**Stored items:**
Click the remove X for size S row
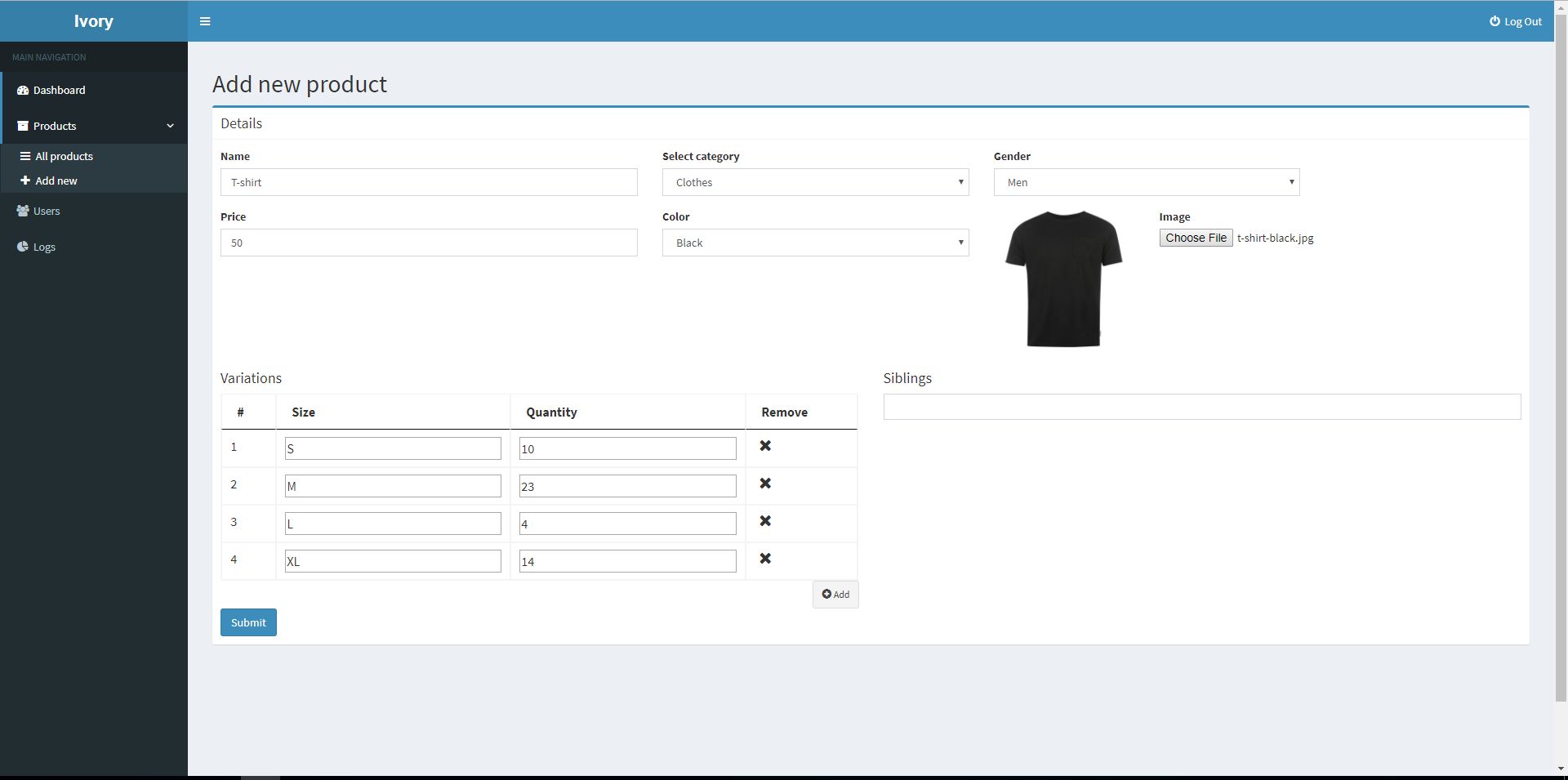 point(765,446)
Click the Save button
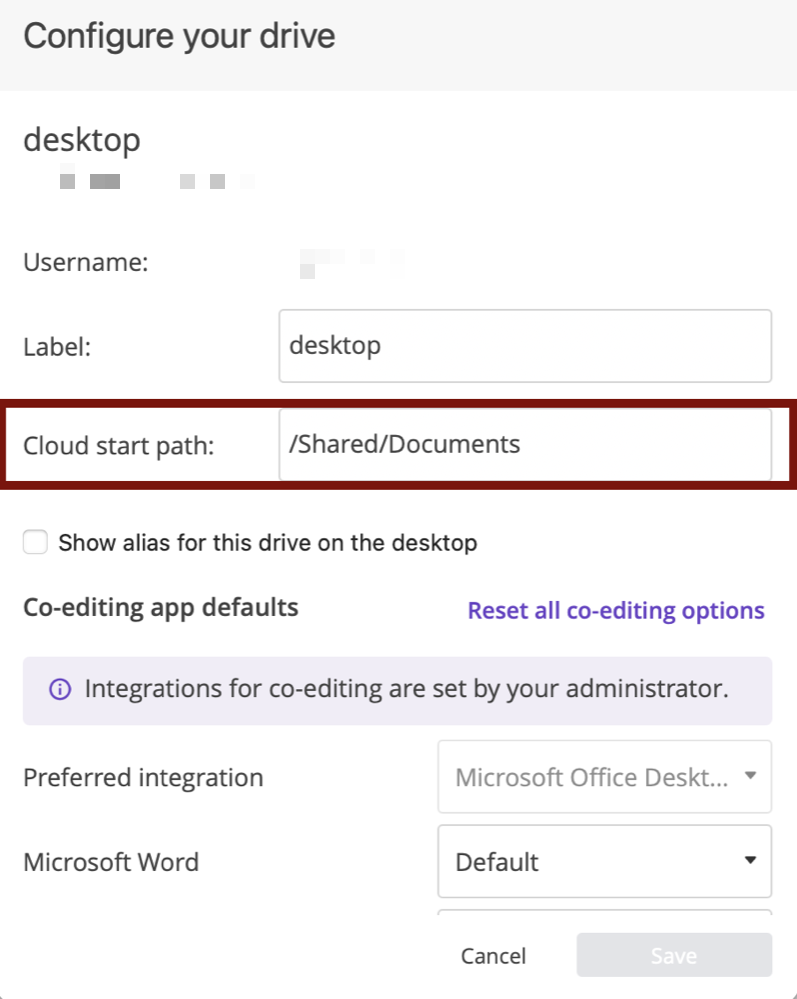Image resolution: width=797 pixels, height=999 pixels. pos(673,955)
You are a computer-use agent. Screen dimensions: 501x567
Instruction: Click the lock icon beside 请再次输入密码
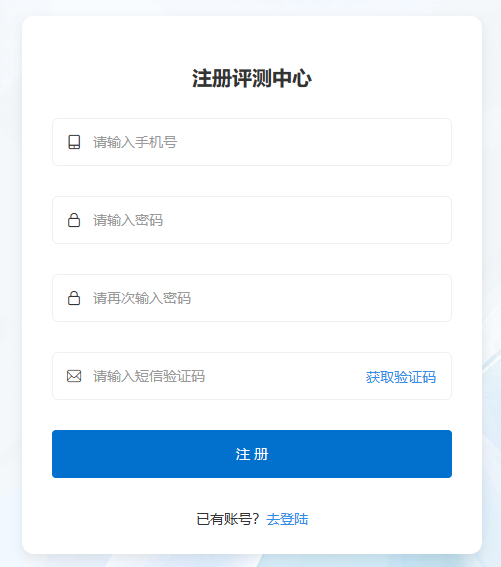click(x=74, y=298)
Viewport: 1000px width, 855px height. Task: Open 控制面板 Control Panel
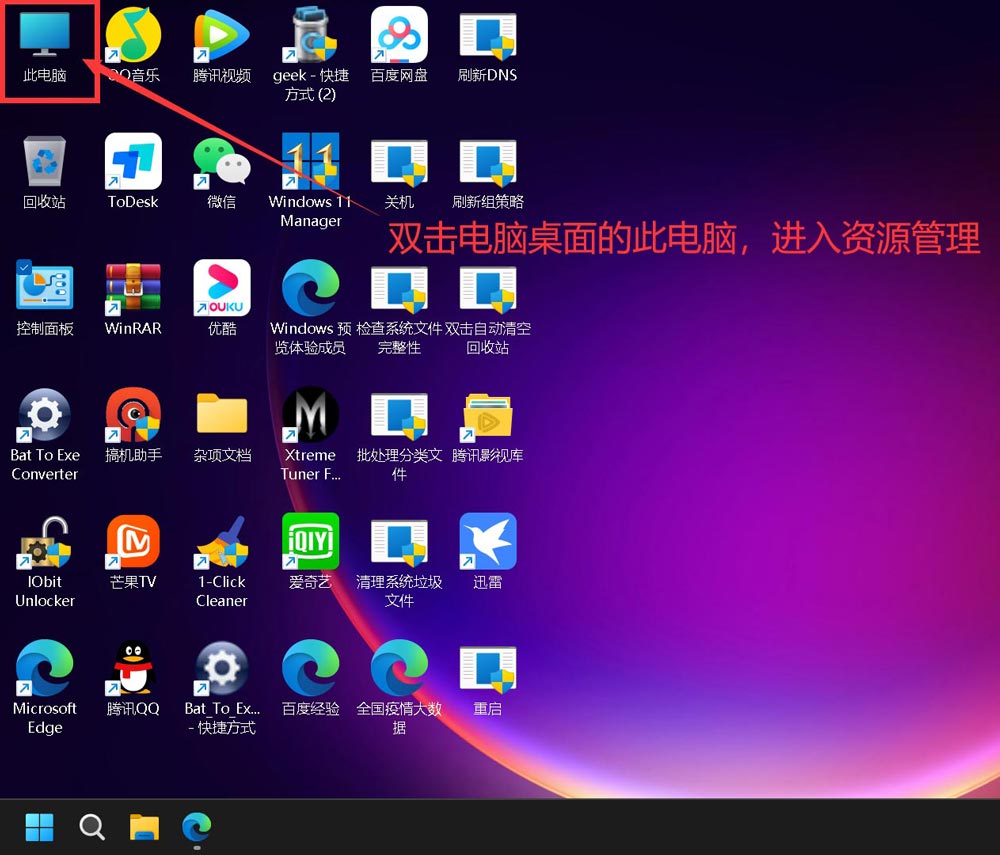point(44,292)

**Assignment:** Beginning at the line with "Instruction: Click the", reproduce word for word each line through the last line of the records. Include both ends but no pictures.

**Expected answer:**
Instruction: Click the lock icon beside 请再次输入密码
click(x=74, y=298)
Viewport: 1000px width, 855px height. Task: Open 控制面板 Control Panel
point(44,292)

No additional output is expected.